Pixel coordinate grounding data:

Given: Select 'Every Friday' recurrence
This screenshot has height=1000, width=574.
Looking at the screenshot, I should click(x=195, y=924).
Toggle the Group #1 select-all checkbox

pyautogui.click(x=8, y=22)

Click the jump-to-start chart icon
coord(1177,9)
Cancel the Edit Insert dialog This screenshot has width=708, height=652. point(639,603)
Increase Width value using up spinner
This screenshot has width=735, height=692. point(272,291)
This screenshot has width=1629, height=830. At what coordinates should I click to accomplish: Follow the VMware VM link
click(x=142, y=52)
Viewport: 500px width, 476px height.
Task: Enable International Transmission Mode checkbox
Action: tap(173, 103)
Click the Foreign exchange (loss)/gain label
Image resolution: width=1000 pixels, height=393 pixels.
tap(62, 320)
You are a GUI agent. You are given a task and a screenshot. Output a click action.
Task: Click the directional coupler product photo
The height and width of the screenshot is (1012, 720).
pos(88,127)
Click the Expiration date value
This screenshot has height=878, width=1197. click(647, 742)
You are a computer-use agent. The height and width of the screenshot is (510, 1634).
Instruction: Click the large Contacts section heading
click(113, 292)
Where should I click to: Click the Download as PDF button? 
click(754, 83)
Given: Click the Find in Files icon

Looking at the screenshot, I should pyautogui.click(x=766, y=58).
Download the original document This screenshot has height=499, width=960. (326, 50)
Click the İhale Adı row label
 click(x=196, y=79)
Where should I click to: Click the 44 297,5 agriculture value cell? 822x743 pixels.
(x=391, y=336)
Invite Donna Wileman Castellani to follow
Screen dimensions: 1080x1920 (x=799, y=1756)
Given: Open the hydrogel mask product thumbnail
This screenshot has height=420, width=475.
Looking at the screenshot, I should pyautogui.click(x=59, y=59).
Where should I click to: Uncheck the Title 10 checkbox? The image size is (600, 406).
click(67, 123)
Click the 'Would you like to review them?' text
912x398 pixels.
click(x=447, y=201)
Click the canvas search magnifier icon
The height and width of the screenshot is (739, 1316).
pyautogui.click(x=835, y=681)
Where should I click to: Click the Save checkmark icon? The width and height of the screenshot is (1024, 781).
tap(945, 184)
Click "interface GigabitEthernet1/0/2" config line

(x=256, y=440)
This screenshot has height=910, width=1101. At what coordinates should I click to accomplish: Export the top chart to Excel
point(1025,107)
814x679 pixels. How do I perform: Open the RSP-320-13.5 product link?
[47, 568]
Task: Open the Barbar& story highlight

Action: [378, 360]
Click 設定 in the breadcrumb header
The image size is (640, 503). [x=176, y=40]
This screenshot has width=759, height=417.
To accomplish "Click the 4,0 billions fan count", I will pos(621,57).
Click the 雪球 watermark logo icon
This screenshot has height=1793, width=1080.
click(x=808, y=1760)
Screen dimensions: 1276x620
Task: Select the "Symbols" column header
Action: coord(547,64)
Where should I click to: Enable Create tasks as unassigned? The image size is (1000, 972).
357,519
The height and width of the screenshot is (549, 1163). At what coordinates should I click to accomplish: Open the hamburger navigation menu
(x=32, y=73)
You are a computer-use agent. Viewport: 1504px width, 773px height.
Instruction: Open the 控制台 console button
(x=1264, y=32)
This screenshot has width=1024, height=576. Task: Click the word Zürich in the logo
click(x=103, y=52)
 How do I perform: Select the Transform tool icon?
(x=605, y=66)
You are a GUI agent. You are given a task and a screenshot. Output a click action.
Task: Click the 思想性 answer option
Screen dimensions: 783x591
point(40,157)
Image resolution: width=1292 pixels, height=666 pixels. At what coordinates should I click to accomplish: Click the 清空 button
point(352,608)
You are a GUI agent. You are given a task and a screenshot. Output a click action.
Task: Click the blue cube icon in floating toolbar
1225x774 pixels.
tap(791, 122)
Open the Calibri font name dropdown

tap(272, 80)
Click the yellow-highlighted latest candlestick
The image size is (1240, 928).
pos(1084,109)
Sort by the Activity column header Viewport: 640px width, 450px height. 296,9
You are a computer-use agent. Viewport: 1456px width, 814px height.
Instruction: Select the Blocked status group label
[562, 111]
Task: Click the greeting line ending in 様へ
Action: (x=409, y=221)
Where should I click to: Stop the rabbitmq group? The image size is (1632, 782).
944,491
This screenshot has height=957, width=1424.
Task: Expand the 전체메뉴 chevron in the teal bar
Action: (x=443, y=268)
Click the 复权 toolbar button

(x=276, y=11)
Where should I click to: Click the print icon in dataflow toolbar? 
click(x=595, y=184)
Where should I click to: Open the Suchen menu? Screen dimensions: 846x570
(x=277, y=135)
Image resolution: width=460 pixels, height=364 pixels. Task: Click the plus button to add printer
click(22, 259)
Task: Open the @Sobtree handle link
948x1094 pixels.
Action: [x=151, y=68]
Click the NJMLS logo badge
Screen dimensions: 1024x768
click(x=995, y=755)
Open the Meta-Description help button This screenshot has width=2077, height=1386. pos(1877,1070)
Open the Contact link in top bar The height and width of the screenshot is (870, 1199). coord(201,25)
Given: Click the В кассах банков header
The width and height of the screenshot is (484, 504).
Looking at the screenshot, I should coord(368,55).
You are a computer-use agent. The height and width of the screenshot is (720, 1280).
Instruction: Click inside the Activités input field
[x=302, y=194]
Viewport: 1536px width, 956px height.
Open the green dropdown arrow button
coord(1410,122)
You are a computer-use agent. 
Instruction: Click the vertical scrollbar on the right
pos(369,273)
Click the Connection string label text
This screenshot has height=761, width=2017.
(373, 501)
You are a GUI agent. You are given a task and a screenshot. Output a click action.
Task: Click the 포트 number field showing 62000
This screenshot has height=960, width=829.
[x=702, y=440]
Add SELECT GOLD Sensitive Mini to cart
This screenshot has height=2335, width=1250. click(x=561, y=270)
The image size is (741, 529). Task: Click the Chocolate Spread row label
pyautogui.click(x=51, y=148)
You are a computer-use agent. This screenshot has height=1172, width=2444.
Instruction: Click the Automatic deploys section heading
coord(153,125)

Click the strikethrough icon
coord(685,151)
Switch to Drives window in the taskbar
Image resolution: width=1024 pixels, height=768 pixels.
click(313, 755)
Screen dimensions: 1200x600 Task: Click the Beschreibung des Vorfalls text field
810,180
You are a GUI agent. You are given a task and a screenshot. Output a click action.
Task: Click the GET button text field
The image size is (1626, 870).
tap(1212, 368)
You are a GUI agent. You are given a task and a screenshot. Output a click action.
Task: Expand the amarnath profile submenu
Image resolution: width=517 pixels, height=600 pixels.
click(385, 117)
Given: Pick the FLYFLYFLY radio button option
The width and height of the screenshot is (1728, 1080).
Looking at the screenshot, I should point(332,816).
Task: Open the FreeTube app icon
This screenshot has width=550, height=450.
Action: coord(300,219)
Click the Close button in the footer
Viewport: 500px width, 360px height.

* [REQUIRED ACTION]:
Reproduce each of the entries exactly, omitting none.

* [ANSWER TO THIS EXERCISE]:
Given: Select 'Every Friday' recurrence
This screenshot has height=1000, width=574.
Looking at the screenshot, I should click(x=195, y=924).
Toggle the Group #1 select-all checkbox

pyautogui.click(x=8, y=22)

Click the jump-to-start chart icon
coord(1177,9)
Cancel the Edit Insert dialog This screenshot has width=708, height=652. point(639,603)
Increase Width value using up spinner
This screenshot has width=735, height=692. point(272,291)
This screenshot has width=1629, height=830. At what coordinates should I click to accomplish: Follow the VMware VM link
click(x=142, y=52)
Viewport: 500px width, 476px height.
Task: Enable International Transmission Mode checkbox
Action: tap(173, 103)
Click the Foreign exchange (loss)/gain label
Image resolution: width=1000 pixels, height=393 pixels.
tap(62, 320)
You are a GUI agent. You are given a task and a screenshot. Output a click action.
Task: Click the directional coupler product photo
The height and width of the screenshot is (1012, 720).
pos(88,127)
Click the Expiration date value
This screenshot has height=878, width=1197. click(647, 742)
You are a computer-use agent. The height and width of the screenshot is (510, 1634).
Instruction: Click the large Contacts section heading
click(113, 292)
Where should I click to: Click the Download as PDF button? 
click(754, 83)
Given: Click the Find in Files icon

Looking at the screenshot, I should pyautogui.click(x=766, y=58).
Download the original document This screenshot has height=499, width=960. (326, 50)
Click the İhale Adı row label
 click(x=196, y=79)
Where should I click to: Click the 44 297,5 agriculture value cell? 822x743 pixels.
(x=391, y=336)
Invite Donna Wileman Castellani to follow
Screen dimensions: 1080x1920 (x=799, y=1756)
Given: Open the hydrogel mask product thumbnail
This screenshot has height=420, width=475.
Looking at the screenshot, I should pyautogui.click(x=59, y=59).
Where should I click to: Uncheck the Title 10 checkbox? The image size is (600, 406).
click(67, 123)
Click the 'Would you like to review them?' text
912x398 pixels.
click(x=447, y=201)
Click the canvas search magnifier icon
The height and width of the screenshot is (739, 1316).
pyautogui.click(x=835, y=681)
Where should I click to: Click the Save checkmark icon? The width and height of the screenshot is (1024, 781).
tap(945, 184)
Click "interface GigabitEthernet1/0/2" config line

(x=256, y=440)
This screenshot has height=910, width=1101. At what coordinates should I click to accomplish: Export the top chart to Excel
point(1025,107)
814x679 pixels. How do I perform: Open the RSP-320-13.5 product link?
[47, 568]
Task: Open the Barbar& story highlight

Action: [378, 360]
Click 設定 in the breadcrumb header
The image size is (640, 503). [x=176, y=40]
This screenshot has width=759, height=417.
To accomplish "Click the 4,0 billions fan count", I will pos(621,57).
Click the 雪球 watermark logo icon
This screenshot has height=1793, width=1080.
click(x=808, y=1760)
Screen dimensions: 1276x620
Task: Select the "Symbols" column header
Action: coord(547,64)
Where should I click to: Enable Create tasks as unassigned? The image size is (1000, 972).
357,519
The height and width of the screenshot is (549, 1163). At what coordinates should I click to accomplish: Open the hamburger navigation menu
(x=32, y=73)
You are a computer-use agent. Viewport: 1504px width, 773px height.
Instruction: Open the 控制台 console button
(x=1264, y=32)
This screenshot has width=1024, height=576. Task: Click the word Zürich in the logo
click(x=103, y=52)
 How do I perform: Select the Transform tool icon?
(x=605, y=66)
You are a GUI agent. You are given a task and a screenshot. Output a click action.
Task: Click the 思想性 answer option
Screen dimensions: 783x591
point(40,157)
Image resolution: width=1292 pixels, height=666 pixels. At what coordinates should I click to accomplish: Click the 清空 button
point(352,608)
You are a GUI agent. You are given a task and a screenshot. Output a click action.
Task: Click the blue cube icon in floating toolbar
1225x774 pixels.
tap(791, 122)
Open the Calibri font name dropdown

tap(272, 80)
Click the yellow-highlighted latest candlestick
The image size is (1240, 928).
pos(1084,109)
Sort by the Activity column header Viewport: 640px width, 450px height. 296,9
You are a computer-use agent. Viewport: 1456px width, 814px height.
Instruction: Select the Blocked status group label
[562, 111]
Task: Click the greeting line ending in 様へ
Action: (x=409, y=221)
Where should I click to: Stop the rabbitmq group? The image size is (1632, 782).
944,491
This screenshot has height=957, width=1424.
Task: Expand the 전체메뉴 chevron in the teal bar
Action: (x=443, y=268)
Click the 复权 toolbar button

(x=276, y=11)
Where should I click to: Click the print icon in dataflow toolbar? 
click(x=595, y=184)
Where should I click to: Open the Suchen menu? Screen dimensions: 846x570
(x=277, y=135)
Image resolution: width=460 pixels, height=364 pixels. Task: Click the plus button to add printer
click(22, 259)
Task: Open the @Sobtree handle link
948x1094 pixels.
Action: [x=151, y=68]
Click the NJMLS logo badge
Screen dimensions: 1024x768
click(x=995, y=755)
Open the Meta-Description help button This screenshot has width=2077, height=1386. pos(1877,1070)
Open the Contact link in top bar The height and width of the screenshot is (870, 1199). coord(201,25)
Given: Click the В кассах банков header
The width and height of the screenshot is (484, 504).
Looking at the screenshot, I should coord(368,55).
You are a computer-use agent. The height and width of the screenshot is (720, 1280).
Instruction: Click inside the Activités input field
[x=302, y=194]
Viewport: 1536px width, 956px height.
Open the green dropdown arrow button
coord(1410,122)
You are a computer-use agent. 
Instruction: Click the vertical scrollbar on the right
pos(369,273)
Click the Connection string label text
This screenshot has height=761, width=2017.
(373, 501)
You are a GUI agent. You are given a task and a screenshot. Output a click action.
Task: Click the 포트 number field showing 62000
This screenshot has height=960, width=829.
[x=702, y=440]
Add SELECT GOLD Sensitive Mini to cart
This screenshot has height=2335, width=1250. click(x=561, y=270)
The image size is (741, 529). Task: Click the Chocolate Spread row label
pyautogui.click(x=51, y=148)
You are a computer-use agent. This screenshot has height=1172, width=2444.
Instruction: Click the Automatic deploys section heading
coord(153,125)

Click the strikethrough icon
coord(685,151)
Switch to Drives window in the taskbar
Image resolution: width=1024 pixels, height=768 pixels.
click(313, 755)
Screen dimensions: 1200x600 Task: Click the Beschreibung des Vorfalls text field
810,180
You are a GUI agent. You are given a task and a screenshot. Output a click action.
Task: Click the GET button text field
The image size is (1626, 870).
tap(1212, 368)
You are a GUI agent. You are given a task and a screenshot. Output a click action.
Task: Expand the amarnath profile submenu
Image resolution: width=517 pixels, height=600 pixels.
click(385, 117)
Given: Pick the FLYFLYFLY radio button option
The width and height of the screenshot is (1728, 1080).
Looking at the screenshot, I should point(332,816).
Task: Open the FreeTube app icon
This screenshot has width=550, height=450.
Action: coord(300,219)
Click the Close button in the footer
Viewport: 500px width, 360px height.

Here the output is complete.